Cell culture and stimulation
MEFs, AML12 and HepG2 cells were obtained in the lab. Cells were maintained in Dulbecco’s modified Eagle’s medium (DMEM) supplemented with 10% fetal bovine serum (FBS) and 1% (v/v) penicillin/streptomycin in an incubator supplied with a humidified atmosphere of 5% CO
2 at 37 °C. For primary hepatocytes, the mouse liver was perfused with 0.05% collagenase type IV (Sigma-Aldrich) to obtain primary hepatocytes, which were plated in round coverslips in DMEM with 10% FBS and 1% PenStrep for 4 h for attachment. Subsequently, the cells were used in immunofluorescence staining.

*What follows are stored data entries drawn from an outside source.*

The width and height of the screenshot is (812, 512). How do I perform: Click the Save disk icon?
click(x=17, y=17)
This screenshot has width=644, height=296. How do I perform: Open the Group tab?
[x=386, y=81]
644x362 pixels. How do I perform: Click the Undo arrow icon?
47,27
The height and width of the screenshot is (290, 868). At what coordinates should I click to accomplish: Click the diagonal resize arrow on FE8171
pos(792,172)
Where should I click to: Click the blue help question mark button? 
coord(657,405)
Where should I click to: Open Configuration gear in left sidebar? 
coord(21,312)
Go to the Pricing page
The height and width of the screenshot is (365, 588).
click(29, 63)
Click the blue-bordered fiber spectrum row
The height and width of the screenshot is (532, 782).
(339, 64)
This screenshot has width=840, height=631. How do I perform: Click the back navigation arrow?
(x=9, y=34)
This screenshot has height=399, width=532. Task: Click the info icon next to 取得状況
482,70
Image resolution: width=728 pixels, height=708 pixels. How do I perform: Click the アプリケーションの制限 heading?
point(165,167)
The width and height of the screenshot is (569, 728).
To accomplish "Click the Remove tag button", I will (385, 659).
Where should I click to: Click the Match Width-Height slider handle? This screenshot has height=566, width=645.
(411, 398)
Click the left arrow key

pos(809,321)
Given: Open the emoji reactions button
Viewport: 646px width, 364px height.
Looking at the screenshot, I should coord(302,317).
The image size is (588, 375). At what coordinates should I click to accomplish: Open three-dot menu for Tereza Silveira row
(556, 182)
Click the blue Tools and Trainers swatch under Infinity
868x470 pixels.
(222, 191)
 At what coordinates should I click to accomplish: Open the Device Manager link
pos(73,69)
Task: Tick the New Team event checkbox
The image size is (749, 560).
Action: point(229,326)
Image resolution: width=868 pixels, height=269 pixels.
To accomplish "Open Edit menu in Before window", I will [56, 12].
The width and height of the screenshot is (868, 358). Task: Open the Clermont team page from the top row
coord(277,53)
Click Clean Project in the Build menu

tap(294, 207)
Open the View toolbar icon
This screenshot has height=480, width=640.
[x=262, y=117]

AML12 cells and HepG2 cells were incubated with APAP (10 mM or 20 mM) for 24 h to establish an
in vitro DILI model. APAP was dissolved into serum free DMEM directly. Cells were seeded in six-well plates before being subjected to treatments. Supernatants and cell lysates were collected for ELISA and immunoblot (IB) analyses. Protein sample of proliferating human hepatocytes (ProliHHs) was a gift from Dr. Lijian Hui
50.
Generation of KO and knockdown cell lines
The KO AML12 or HepG2 cell pools were generated using CRISPR/Cas9 methods. The target sequence for mouse Ripk1 was: 5′-AGAAGAAGGGAACTATTCGC-3′. The target sequence for mouse Fadd was: 5′-TAGATCGTGTCGGCGCAGCG-3′. The target sequence for mouse Zbp1 was: 5’-CAGGTGTTGAGCGATGACGG-3’. The target sequence for human ZBP1 was: 5’- ATGTGAACCGAGACTTGTAC-3’. The target sequence for mouse Mavs was: 5′-AGAGTCCCCAGAGTGTGTCC-3’. The target sequence for mouse Casp8 was:5′-GCAGGTCCCACCGACTGATG-3’. Zbp1 knockdown by shRNA in AML12 cells was also used. Sequences of specific shRNAs used in this study were obtained from the MISSION shRNA Library (Sigma). gRNA and shRNA were transduced into indicated cell line by lentiviral delivery. Cells were then subjected to blasticidin or puromycin selection.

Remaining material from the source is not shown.